_Aufgabenstellung_
Führen Sie den Bericht über die Nationale Strategie gegen Antisemitismus im Anschluss an seinen letzten Satz weiter.

_Ausgewählter Auszug_
◇ ◇ ◇

Parlamentskorrespondenz Nr. 23 vom 28.01.2025
Strategie gegen Antisemitismus: Maßnahmen größtenteils umgesetzt
Wien (PK) – Die meisten Vorhaben der Nationalen Strategie gegen Antisemitismus ("NAS") – 38 von 41 – wurden inzwischen umgesetzt, berichtet Verfassungsministerin Karoline Edtstadler dem Nationalrat (III-102 d.B.).
Das Bewusstsein für Antisemitismus sei durch die NAS gestärkt, Bildungsinitiativen ins Leben gerufen, Sicherheitsmaßnahmen für jüdische Einrichtungen verbessert und der Dialog gefördert worden, so die Ministerin. Zugleich versteht sie den Umsetzungsbericht – in einer Zeit, in der antisemitische Tendenzen wieder erstarken - als Weckruf für den fortwährenden Kampf gegen Antisemitismus.
Die Antisemitismus-Meldestelle der Israelitischen Kultusgemeinde (IKG) verzeichnete 2023 insgesamt 1.147 antisemitische Vorfälle in Österreich, im Jahr 2022 waren es 719 Vorfälle. Das bedeutet einen Anstieg um fast 60 % und übertrifft das bisherige Negativrekordjahr 2019 (965 Vorfälle).
Drei Maßnahmen noch in Umsetzung
Laut der Gesamtevaluierung wurden inzwischen 38 der 41 Maßnahmen umgesetzt. Mit der Einrichtung einer Stabstelle für Österreichisch-Jüdisches Kulturerbe im Bundeskanzleramt und der Vorstellung der NAS im Jahr 2021 waren ursprünglich 38 Maßnahmen in sechs verschiedenen Bereichen vorgesehen, die im Laufe der Umsetzung um drei weitere ergänzt wurden. Sie betreffen Integrationsmaßnahmen für Ukraine-Vertriebene, Bildungsangebote für Pädagog:innen und die Vernetzung der Polizei mit der IKG.
Zu den abgeschlossenen Maßnahmen zählen etwa die Novellierung des Verbotsgesetzes oder das Gesetz gegen Hass im Netz, die Einrichtung eines Zentrums für Antisemitismusforschung in der Österreichischen Akademie der Wissenschaften sowie weiterführende Forschungs- und Dialogprojekte.

◇ ◇ ◇

(Zeilen mit Zeigedaten)
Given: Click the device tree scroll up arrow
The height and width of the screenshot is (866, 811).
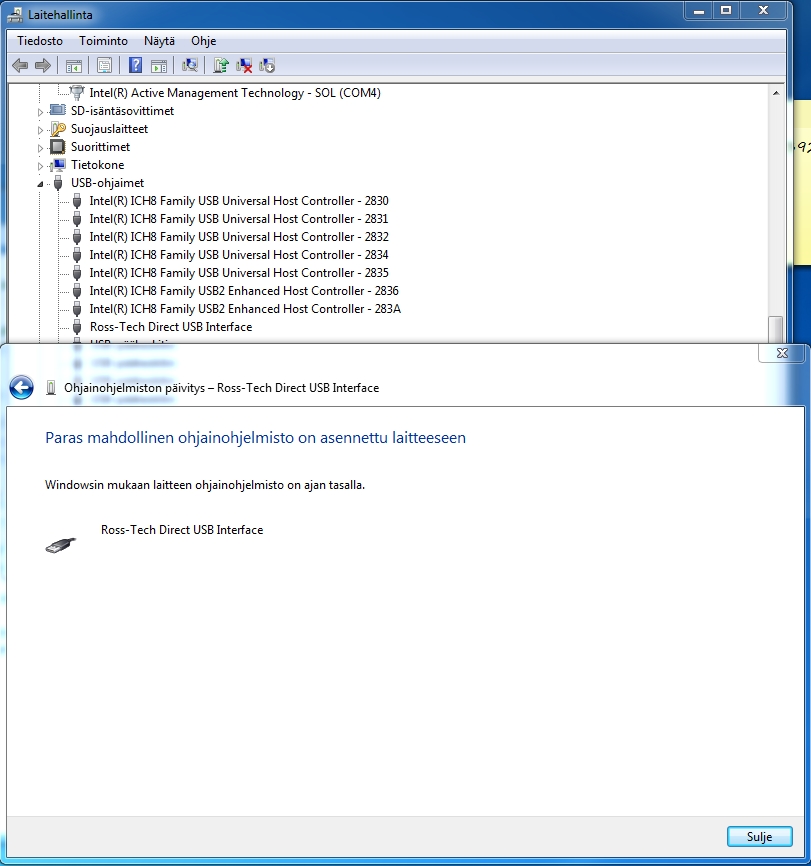Looking at the screenshot, I should (775, 93).
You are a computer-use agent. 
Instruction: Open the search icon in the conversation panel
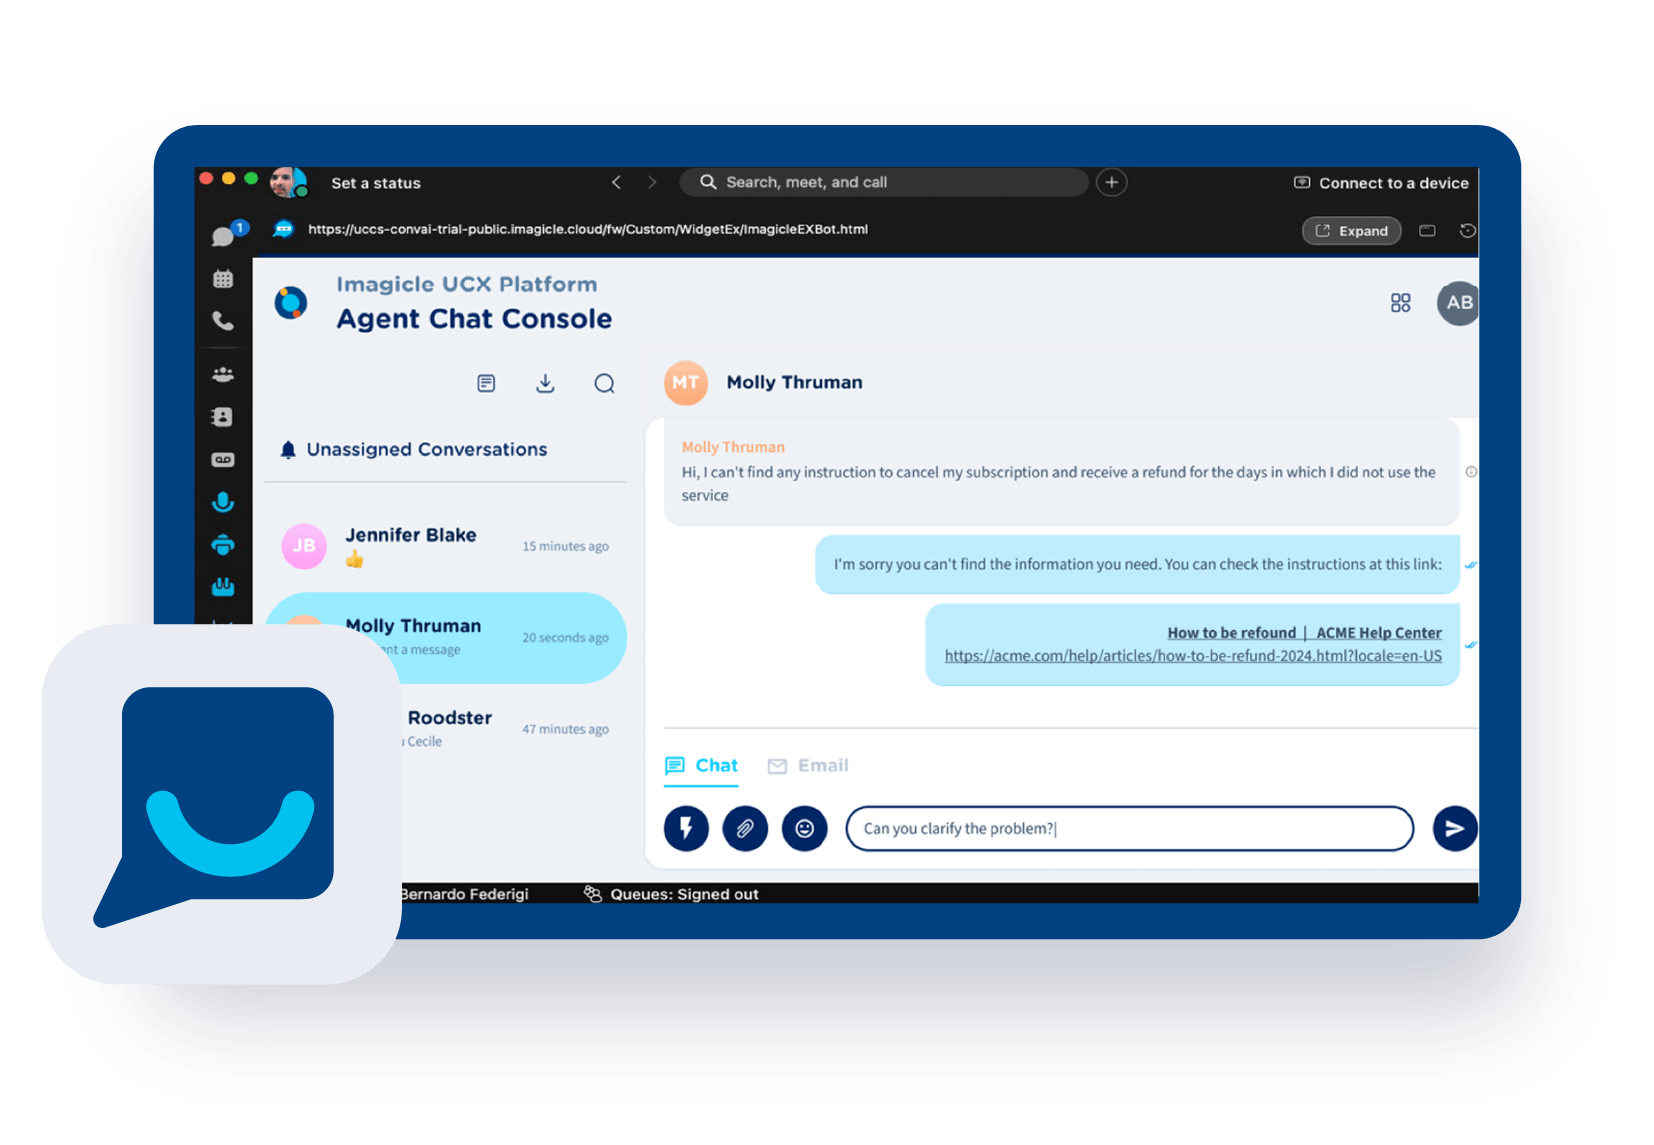coord(604,383)
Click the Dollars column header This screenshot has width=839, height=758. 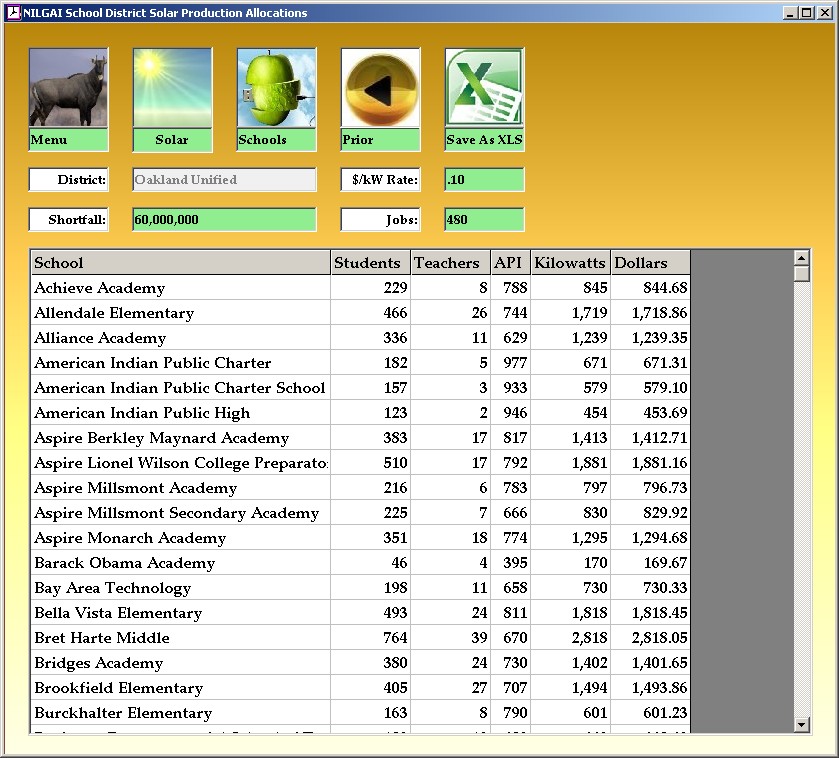coord(650,263)
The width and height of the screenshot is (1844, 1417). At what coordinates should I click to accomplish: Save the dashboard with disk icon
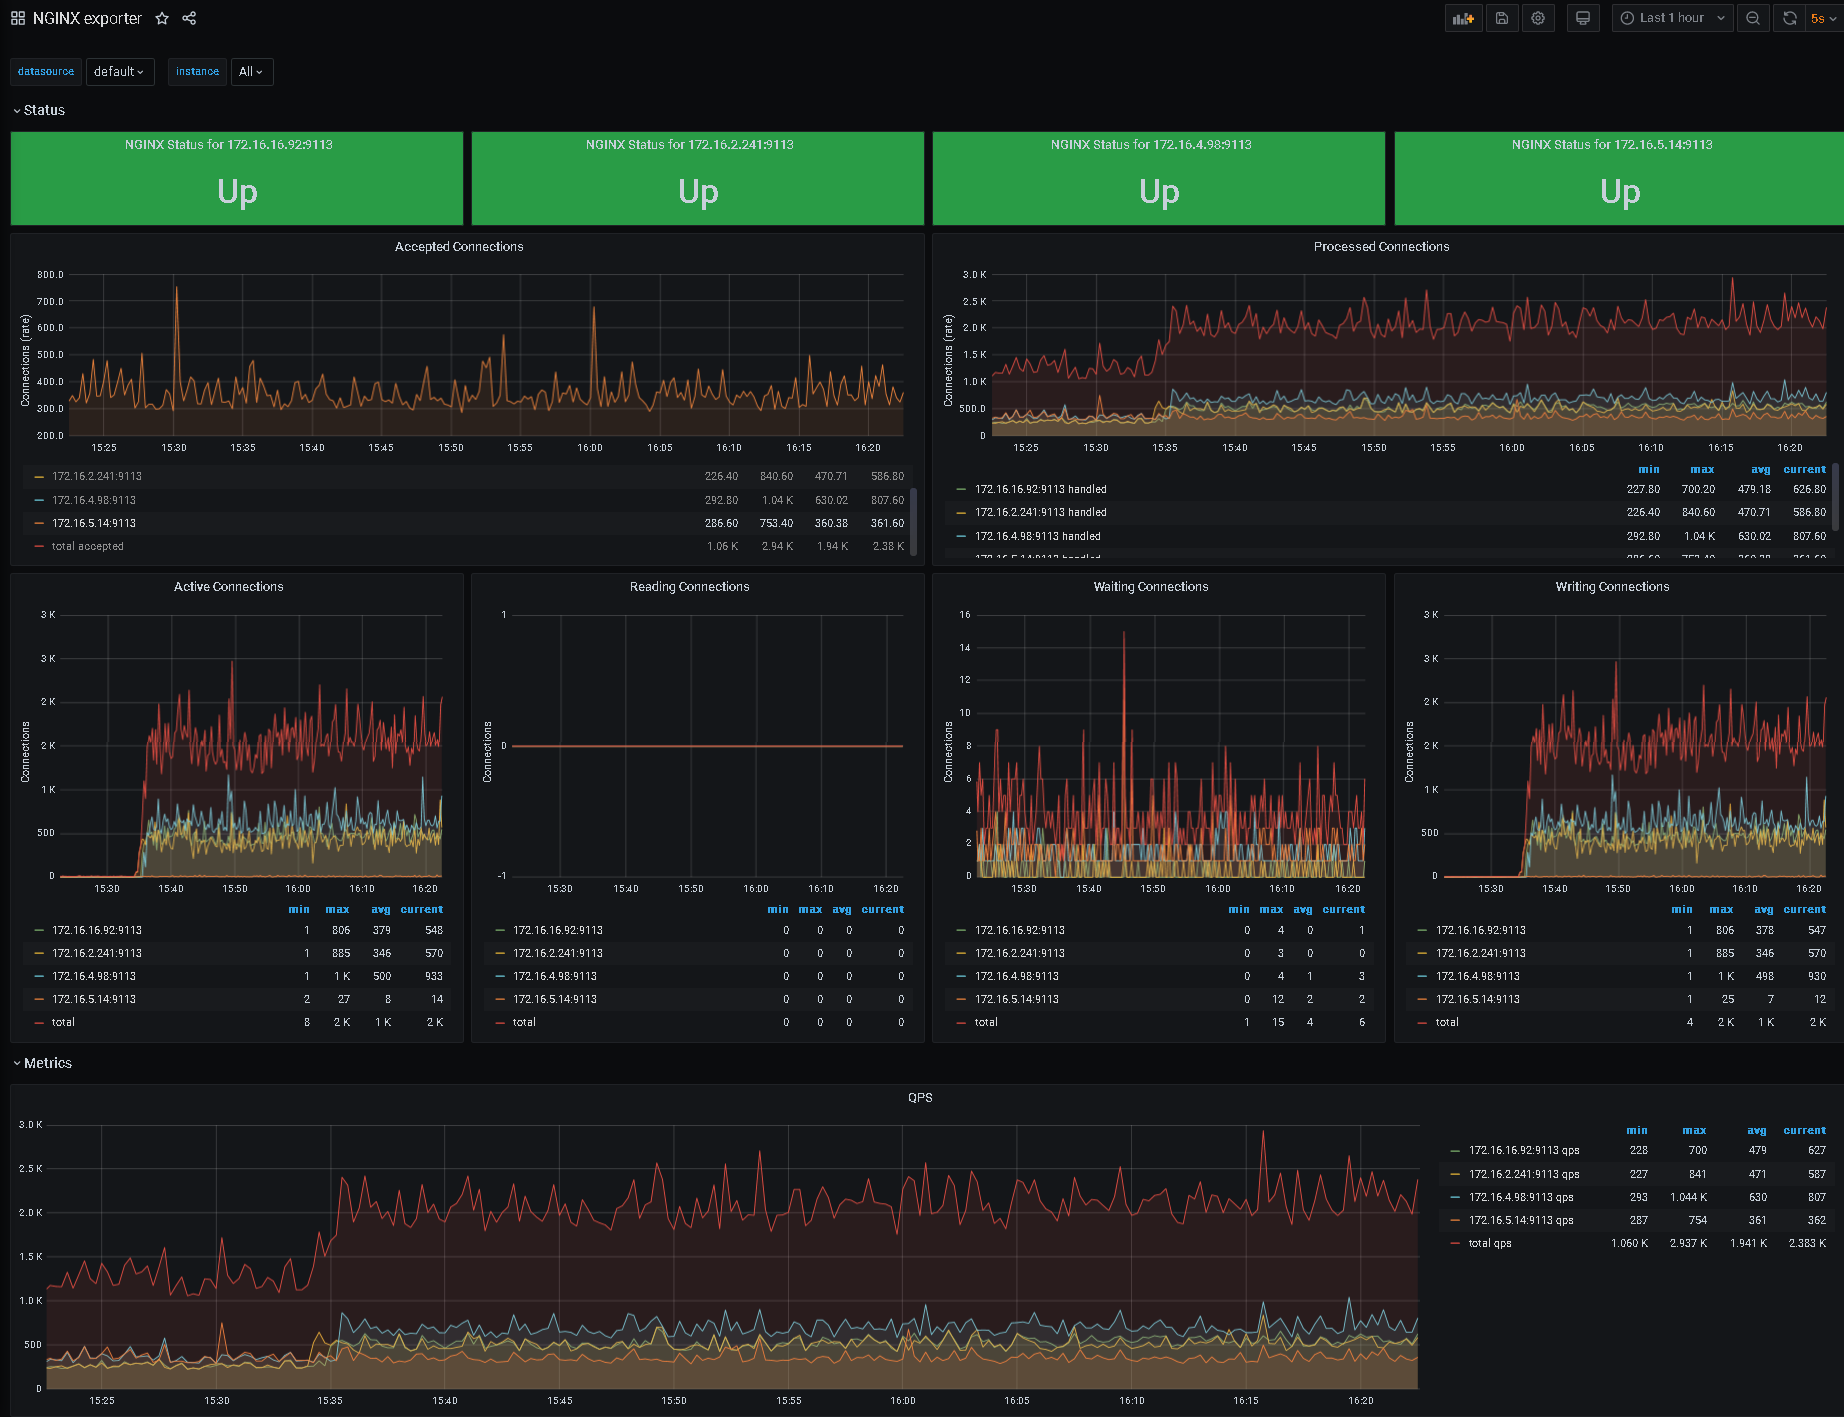tap(1501, 18)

◇ ◇ ◇

_Lösung_
Auch die Parlamentsdirektion setzt vielfältige Initiativen zur Bekämpfung des Antisemitismus. So wird etwa alle zwei Jahre eine Antisemitismus-Studie durchgeführt. Es gibt Sensibilisierungs-Workshops für Jugendliche in der Demokratiewerkstatt, Ausstellungen und regelmäßige Gedenkveranstaltungen sowie die Zusammenarbeit mit der internationalen Holocaust Gedenkstätte Yad Vashem.
Drei Maßnahmen sind laut Umsetzungsbericht langfristig angelegt und befinden sich noch in Umsetzung. Dazu zählt die Etablierung einer Dokumentationsstelle zur Bekämpfung von Antisemitismus unter Einbeziehung der Israelitischen Kultusgemeinde sowie die spezifische Aus- und Fortbildung von Verwaltungs-, Exekutivbediensteten und Lehrpersonal.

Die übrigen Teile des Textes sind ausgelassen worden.